Of course, the figure of Donald Trump has hung over the race. With the impeachment process dominating the news cycle, one all-important question has been at the forefront of Democrats minds, which candidate will beat Trump? This is the overriding priority for many Democrat voters, with a majority stating they are prioritising finding a candidate who can beat him rather than someone they agree with on the issues. This is what Joe Biden has made his campaign all about. In fact all the moderate and pro-establishment candidates, be it Amy Klobuchar or Pete Buttigieg, are simply running anti-Trump campaigns. Judging by the trajectory of the polls, that message isn’t enough for Democrats. Nor should it be. After 8 years of a Obama Presidency that failed to deliver fundamental change and Hillary Clinton’s status-quo campaign that foisted Trump on them, a real change candidate is more attractive a prospect than ever before.
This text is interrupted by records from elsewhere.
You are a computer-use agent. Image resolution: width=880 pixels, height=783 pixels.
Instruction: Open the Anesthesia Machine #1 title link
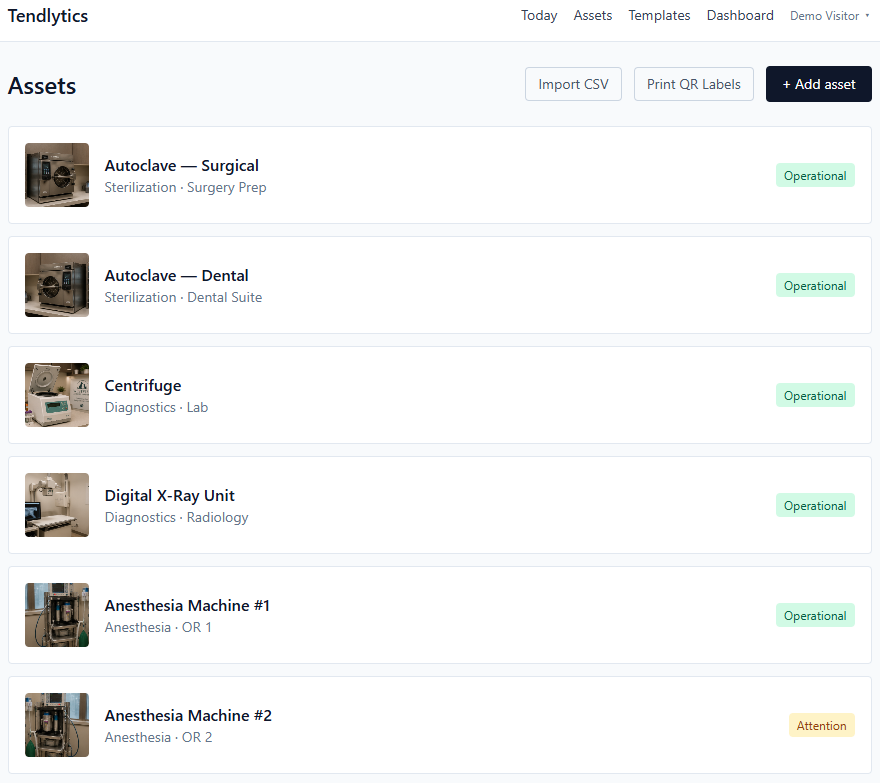coord(187,606)
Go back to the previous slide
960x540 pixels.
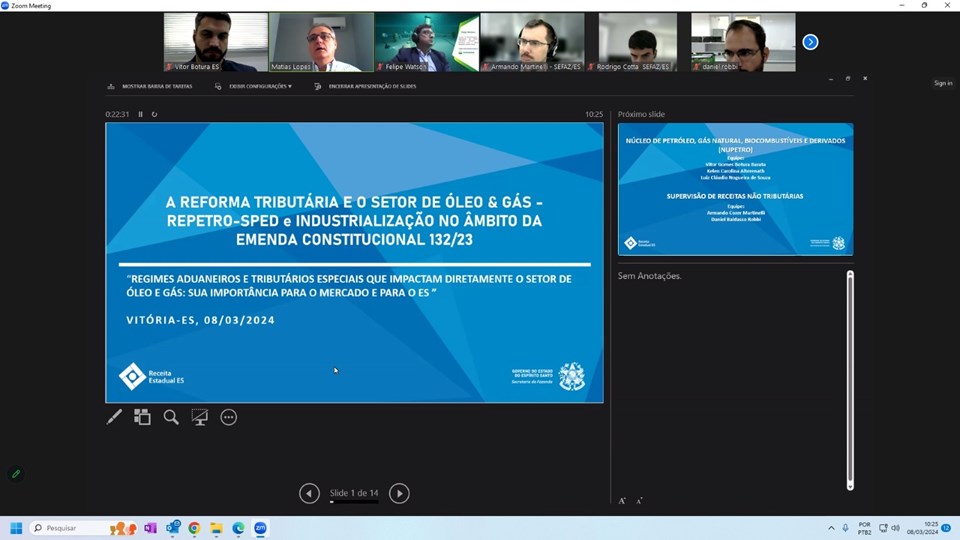click(310, 493)
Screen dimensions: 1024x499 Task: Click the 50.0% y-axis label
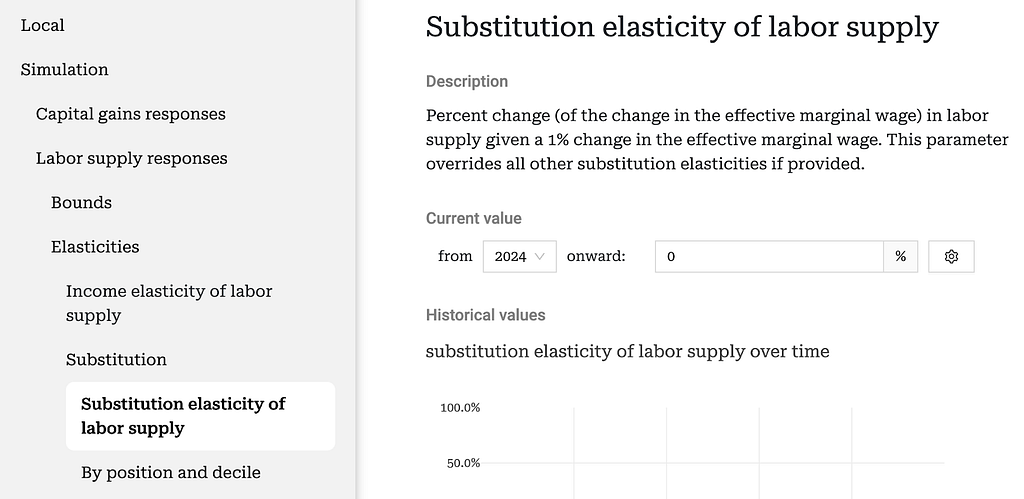pyautogui.click(x=463, y=463)
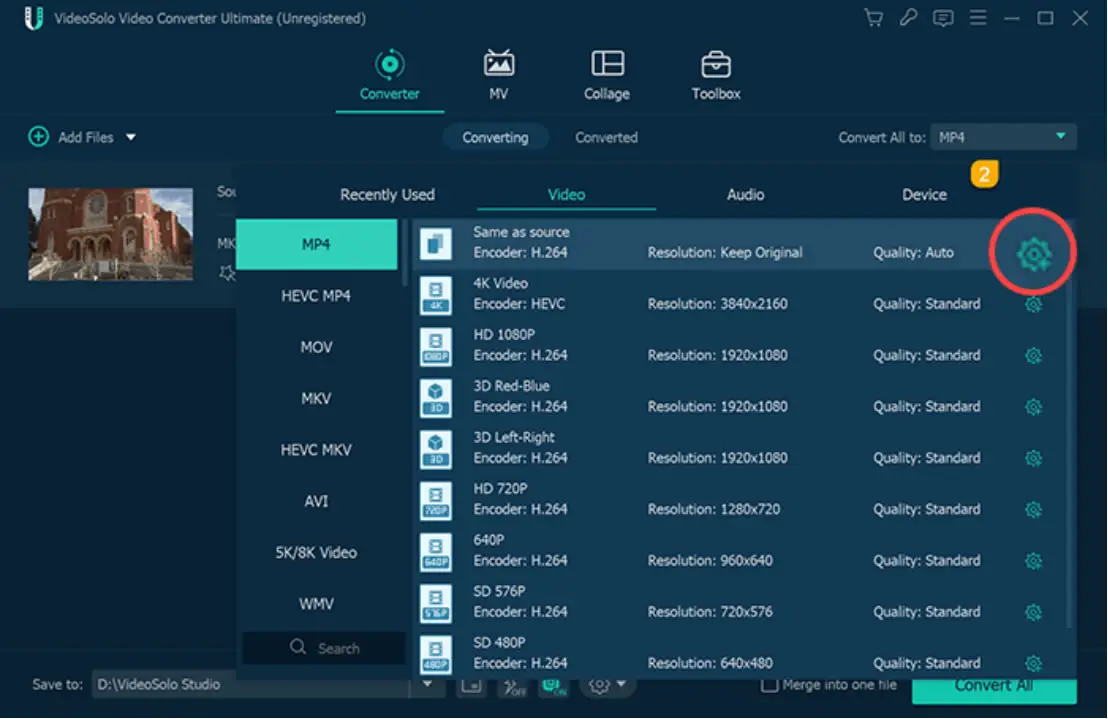Open the feedback message icon

pos(943,16)
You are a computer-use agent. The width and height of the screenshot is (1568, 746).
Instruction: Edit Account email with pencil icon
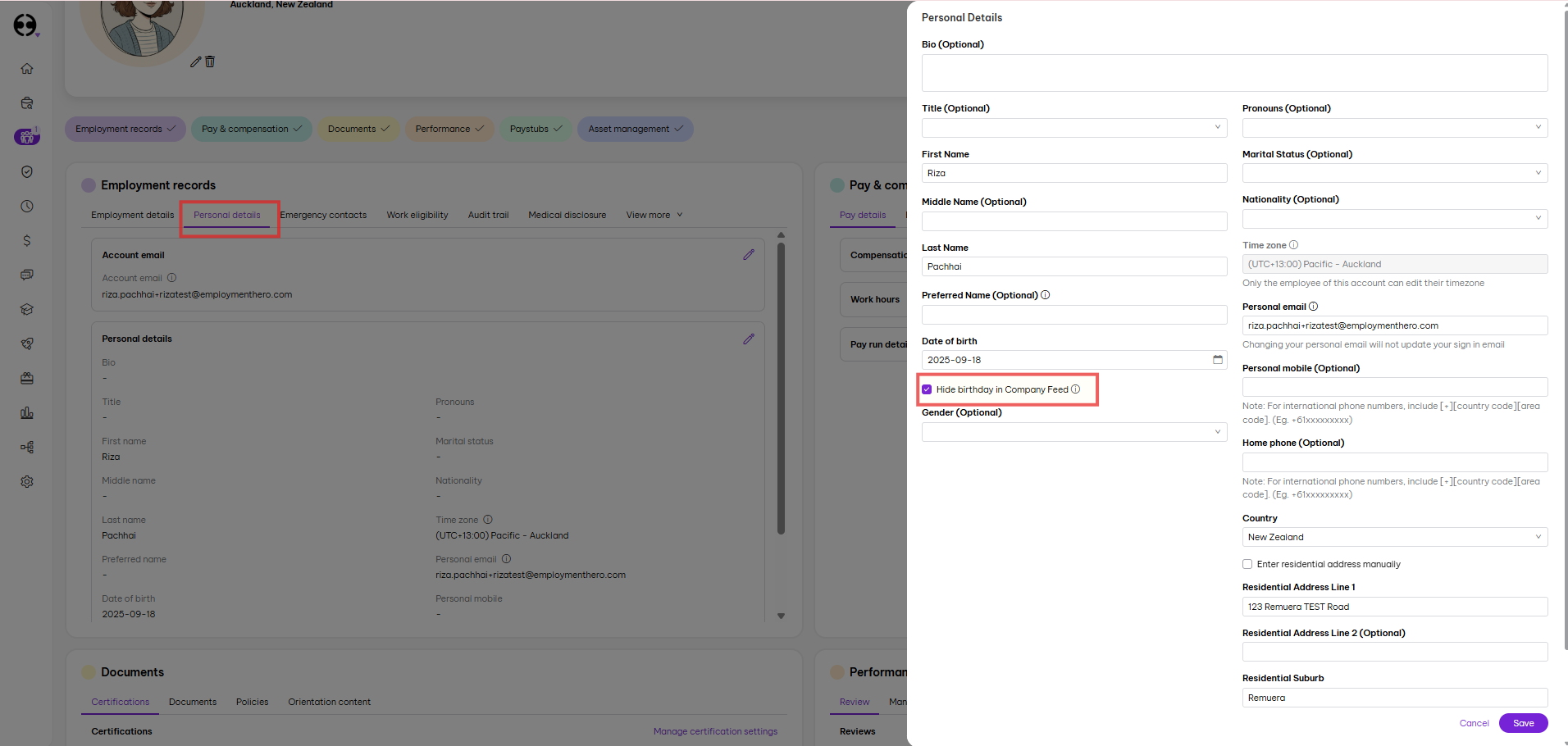pos(748,255)
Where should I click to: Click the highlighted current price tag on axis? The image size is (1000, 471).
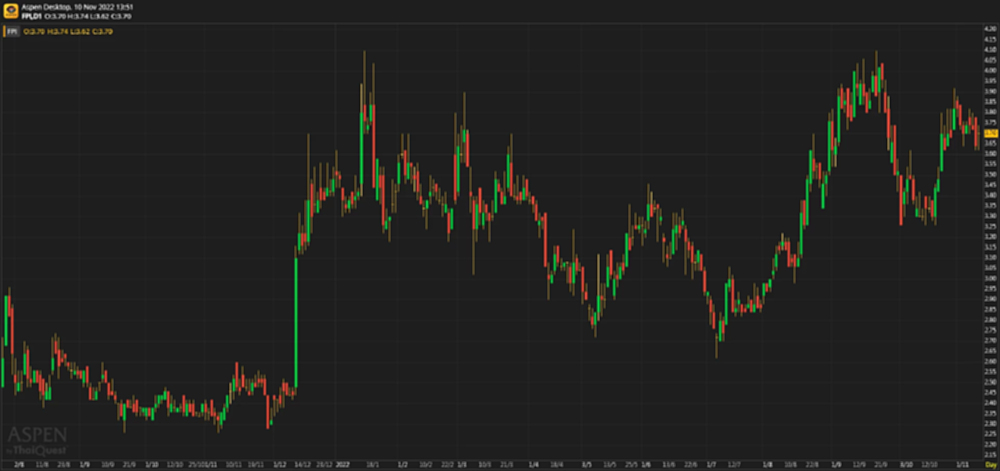click(x=990, y=133)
Regardless, Sanders may well be the most electable candidate in the field. For any Democrat to win the White House in November, they will have to defeat the power of Trump’s populist message and huge social media presence. Simply shouting at voters over and over again about how bad Trump is without offering your own distinct platform is hardly a logical strategy to win over much of the 46% that voted for him in 2016. Not to mention, Hillary Clinton came just a combined 79,316 votes from winning the rust-belt states of Michigan, Pennsylvania and Wisconsin which would have got her over the line last time around. A part of the country she largely neglected in her campaign efforts. It doesn’t take a team of electoral strategists to figure out where the party needs to start in their pursuit of victory. Working-class voters in those states who have traditionally voted for the Democrats deserted them last time around, the party needs a leader who understands their plight and has answers written into their policy agenda. Many Trump supporters are rightly fearful of having to face Bernie too, with Republican congressman Mark Meadows stating he ‘poses the greatest risk because we are still in an anti-establishment era for presidential elections,’. It seems that more and more Democrats are now realising they need to fight Trump’s populism with their own version, one that is free of corruption, racism and actually delivers fundamental change.